Personalisation may be the answer.

1) Embed something unique in each copy (watermark, timestamp, stenography, customer's address, etc)

2) Use Javascript to close or redirect the window 5 minutes after it's opened

3) Work only with wholesalers you trust

4) Do the occasional secret-shopper checkup to make sure that the copy they print really was bought from you

Keeps honest people honest, and doesn't intrude into the buying experience.
posted by Leon at 4:24 AM on April 23, 2009


Response by poster: Leon, we can now do #1 but only on the PDFs that get sold directly to end users. In order to make that work for the wholesalers we'd have to duplicate the entire 100-plus item catalog with new prices for the wholesale customers.

As for #3, see above. *We* are the ones selling wholesale to shops, not to other wholesalers...

All in all, there's a lot here to think about, so thanks again to everyone.
posted by bitter-girl.com at 8:10 AM on April 23, 2009


Actually, Microsoft DRM does disable print screen; I'm not sure about Adobe. That said, I don't think either of them disable third-party screencap tools, so the basic point is still valid.
posted by phoenixy at 2:28 PM on April 23, 2009


You need to work with printer manufacturers to ensure that only printers with DRM support are sold anywhere in the world from now on.
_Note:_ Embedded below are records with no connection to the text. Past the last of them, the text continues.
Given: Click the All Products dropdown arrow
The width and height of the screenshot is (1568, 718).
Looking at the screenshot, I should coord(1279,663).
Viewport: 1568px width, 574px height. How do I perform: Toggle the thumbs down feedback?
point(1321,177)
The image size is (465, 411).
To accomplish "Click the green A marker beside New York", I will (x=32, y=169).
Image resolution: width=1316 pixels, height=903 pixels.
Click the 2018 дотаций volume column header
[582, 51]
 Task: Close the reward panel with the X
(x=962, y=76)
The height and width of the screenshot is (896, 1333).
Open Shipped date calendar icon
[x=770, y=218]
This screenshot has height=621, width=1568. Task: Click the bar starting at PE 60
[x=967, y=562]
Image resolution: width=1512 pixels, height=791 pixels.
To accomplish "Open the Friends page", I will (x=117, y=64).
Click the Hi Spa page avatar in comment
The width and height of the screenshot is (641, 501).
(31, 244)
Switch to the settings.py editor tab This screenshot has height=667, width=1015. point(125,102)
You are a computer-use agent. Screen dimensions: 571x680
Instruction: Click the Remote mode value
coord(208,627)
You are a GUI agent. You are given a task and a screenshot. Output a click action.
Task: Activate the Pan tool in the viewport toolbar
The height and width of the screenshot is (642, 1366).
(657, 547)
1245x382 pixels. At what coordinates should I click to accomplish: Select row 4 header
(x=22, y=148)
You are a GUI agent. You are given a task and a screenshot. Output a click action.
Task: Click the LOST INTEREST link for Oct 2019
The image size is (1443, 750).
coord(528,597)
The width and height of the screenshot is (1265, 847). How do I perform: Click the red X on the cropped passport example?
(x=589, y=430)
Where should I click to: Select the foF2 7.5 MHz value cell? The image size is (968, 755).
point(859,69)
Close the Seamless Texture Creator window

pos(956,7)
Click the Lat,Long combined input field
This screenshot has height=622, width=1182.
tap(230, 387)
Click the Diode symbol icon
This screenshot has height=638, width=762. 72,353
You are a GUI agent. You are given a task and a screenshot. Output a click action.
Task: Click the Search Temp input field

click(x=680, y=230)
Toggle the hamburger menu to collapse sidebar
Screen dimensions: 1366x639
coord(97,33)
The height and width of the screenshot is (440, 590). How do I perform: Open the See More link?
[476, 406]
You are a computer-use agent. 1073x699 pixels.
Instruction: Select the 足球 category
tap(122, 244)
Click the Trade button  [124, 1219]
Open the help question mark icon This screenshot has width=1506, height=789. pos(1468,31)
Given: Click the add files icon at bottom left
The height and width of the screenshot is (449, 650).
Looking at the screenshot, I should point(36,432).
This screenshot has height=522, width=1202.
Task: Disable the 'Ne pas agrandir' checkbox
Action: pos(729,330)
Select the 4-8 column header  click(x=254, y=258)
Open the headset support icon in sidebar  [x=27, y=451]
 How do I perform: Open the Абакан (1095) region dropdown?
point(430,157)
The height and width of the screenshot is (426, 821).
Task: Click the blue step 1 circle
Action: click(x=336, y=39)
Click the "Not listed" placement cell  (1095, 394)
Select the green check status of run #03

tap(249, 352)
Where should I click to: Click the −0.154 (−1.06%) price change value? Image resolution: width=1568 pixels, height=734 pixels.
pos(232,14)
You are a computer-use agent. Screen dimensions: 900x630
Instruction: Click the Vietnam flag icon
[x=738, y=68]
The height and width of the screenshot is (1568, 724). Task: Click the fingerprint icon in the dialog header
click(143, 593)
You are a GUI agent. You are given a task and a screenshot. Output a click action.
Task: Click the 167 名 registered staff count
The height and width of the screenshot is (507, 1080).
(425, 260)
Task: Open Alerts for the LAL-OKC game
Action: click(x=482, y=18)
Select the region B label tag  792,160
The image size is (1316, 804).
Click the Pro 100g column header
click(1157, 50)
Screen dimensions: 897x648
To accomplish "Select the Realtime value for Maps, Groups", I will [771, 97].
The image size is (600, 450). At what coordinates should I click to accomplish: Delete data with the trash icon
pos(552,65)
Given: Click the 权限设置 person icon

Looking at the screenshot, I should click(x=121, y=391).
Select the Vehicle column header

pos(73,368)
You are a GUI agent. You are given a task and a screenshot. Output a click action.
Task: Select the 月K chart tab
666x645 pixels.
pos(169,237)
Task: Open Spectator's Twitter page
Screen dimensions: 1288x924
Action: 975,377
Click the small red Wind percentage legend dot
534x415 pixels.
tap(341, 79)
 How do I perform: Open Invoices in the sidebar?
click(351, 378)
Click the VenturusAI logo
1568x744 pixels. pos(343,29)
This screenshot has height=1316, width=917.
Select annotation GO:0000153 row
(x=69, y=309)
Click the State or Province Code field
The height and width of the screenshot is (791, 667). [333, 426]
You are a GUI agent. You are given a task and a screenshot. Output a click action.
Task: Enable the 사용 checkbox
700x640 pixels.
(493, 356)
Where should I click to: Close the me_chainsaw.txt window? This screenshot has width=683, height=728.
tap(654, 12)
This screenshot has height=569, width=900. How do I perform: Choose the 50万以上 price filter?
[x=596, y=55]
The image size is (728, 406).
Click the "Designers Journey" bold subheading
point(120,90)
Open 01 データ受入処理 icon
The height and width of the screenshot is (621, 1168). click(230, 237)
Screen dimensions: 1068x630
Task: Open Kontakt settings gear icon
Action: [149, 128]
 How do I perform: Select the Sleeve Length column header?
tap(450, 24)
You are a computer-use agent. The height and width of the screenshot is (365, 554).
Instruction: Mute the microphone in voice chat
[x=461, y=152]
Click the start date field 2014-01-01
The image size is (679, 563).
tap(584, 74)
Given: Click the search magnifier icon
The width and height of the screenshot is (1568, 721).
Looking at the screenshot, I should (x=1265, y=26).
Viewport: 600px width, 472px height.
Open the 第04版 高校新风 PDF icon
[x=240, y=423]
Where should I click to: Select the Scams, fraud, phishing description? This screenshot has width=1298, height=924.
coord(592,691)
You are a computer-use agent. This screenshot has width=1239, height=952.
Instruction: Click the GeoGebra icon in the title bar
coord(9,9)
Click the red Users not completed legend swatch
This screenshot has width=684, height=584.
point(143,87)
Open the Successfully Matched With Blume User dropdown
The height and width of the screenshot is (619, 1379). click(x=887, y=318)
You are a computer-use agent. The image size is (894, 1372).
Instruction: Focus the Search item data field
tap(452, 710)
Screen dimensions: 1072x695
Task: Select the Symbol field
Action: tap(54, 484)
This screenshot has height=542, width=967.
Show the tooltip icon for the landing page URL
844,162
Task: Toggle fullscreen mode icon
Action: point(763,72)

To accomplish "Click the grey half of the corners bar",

Even then, open source soft printers will kill your idea stone dead unless you work out a way to make them illegal everywhere.
posted by flabdablet at 11:59 PM on April 23, 2009


I'm not sure why I didn't think about this sooner, but the "solution" is to hire guys to design & build a custom kiosques. I'm sure you'd find this option cost prohibitive, but I've two relatives who've done exactly this work before, so mefi mail me if you want contact info.